Ok, but the variables are really pointers, you say, not ints.

No matter: think of a pointer as just a number, the address of somewhere in memory. And passing that to NSLog makes NSLog print not the value of the pointer, but the value of what the pointer points to, which is an array of char.

tpdi
Thanks. So it would be right to say, that the value of an variable always is an memory adress? and at the "location" of that adress is the actual value, or object, or whatever?
Thanks
No, that's only true for pointers.
tpdi
Or another try: Variables always point to an memory adress. Behind an memory adress always is an specific value or object. Is that right?
Thanks
Another Q: Every time I work with objects, my variables that represent them are "pointers", right?
Thanks
No, only pointers point to a memory address. An int, for example, doesn't. An object variable may be a pointer.
tpdi
When I look in XCode debugger, an int var shows up the value in "value", and an object var (pointer) shows something like an memory adress in "value". I think the light bulp is getting brighter a little bit now ;)
Thanks
Yes, because the value of a pointer is a memory address. Thus, getting back to your original question, when you assign a pointer to another pointer (test = str2), you're copying the memory address.
tpdi
A: 

A variable is a container. The assignment takes whatever's on the right side and puts it also in whatever's on the left side. In other words, it copies the value from one variable to the other; in this case, those values are pointers (memory addresses).

So here's what you did:

  1. Take the address that's in the str2 variable and put the same address in the test variable.
  2. Take the address that's in the str1 variable and put the same address in the str2 variable.

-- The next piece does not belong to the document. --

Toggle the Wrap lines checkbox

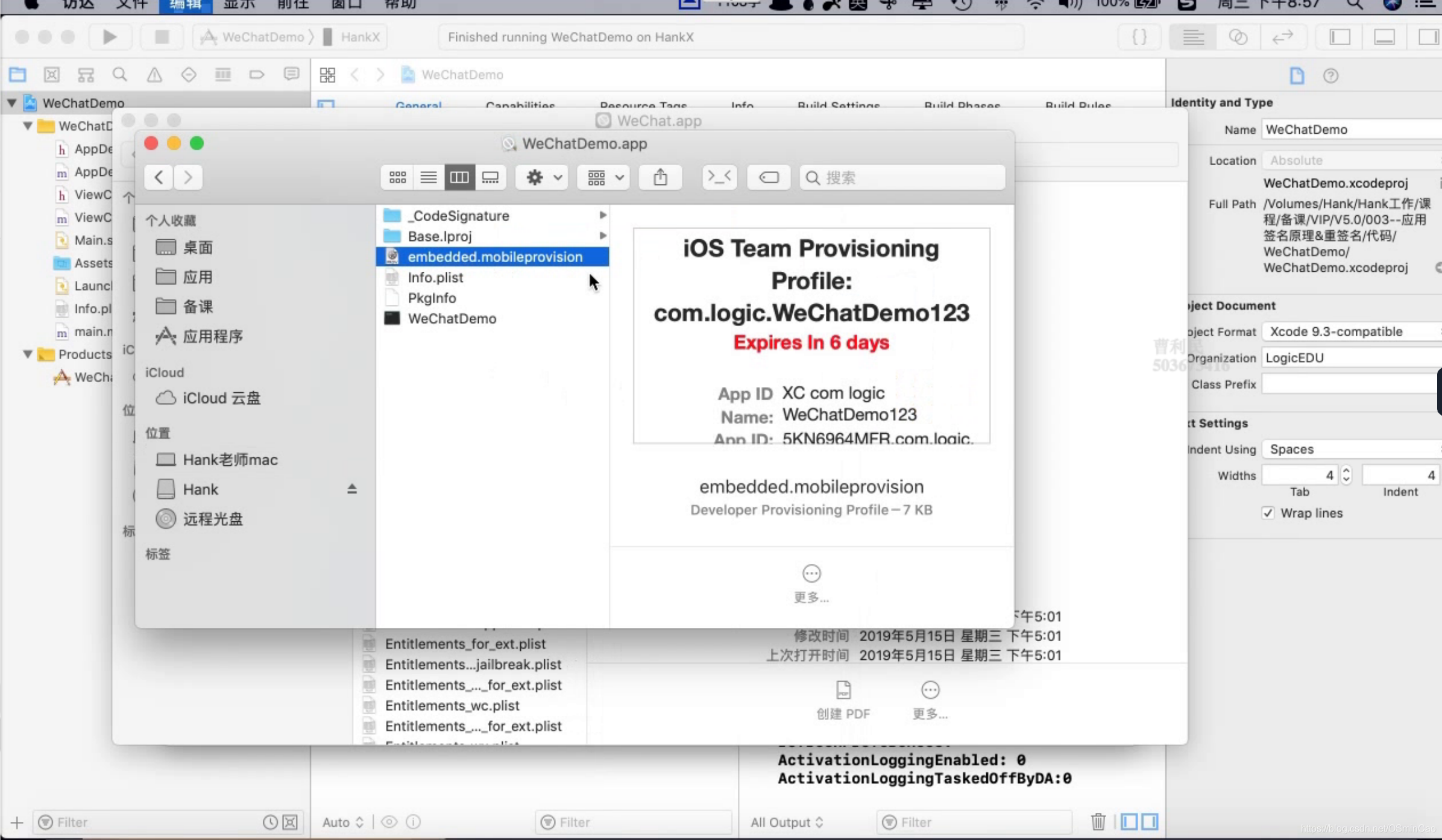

Step 2 doesn't affect the test variable; your only assignment to that variable was in step 1.

Important: You're not copying what's at the address; you're copying the address itself. There's still only one “two” string, but between steps 1 and 2, the address of that object is in both str2 and test. Then, in step 2, you replace the address in str2 with the address of the “one” string, which also exists in str1, leaving test as the only variable that still holds the address of the “two” string.

BTW, stringWithCString: is deprecated. Use stringWithUTF8String: or stringWithCString:encoding: instead.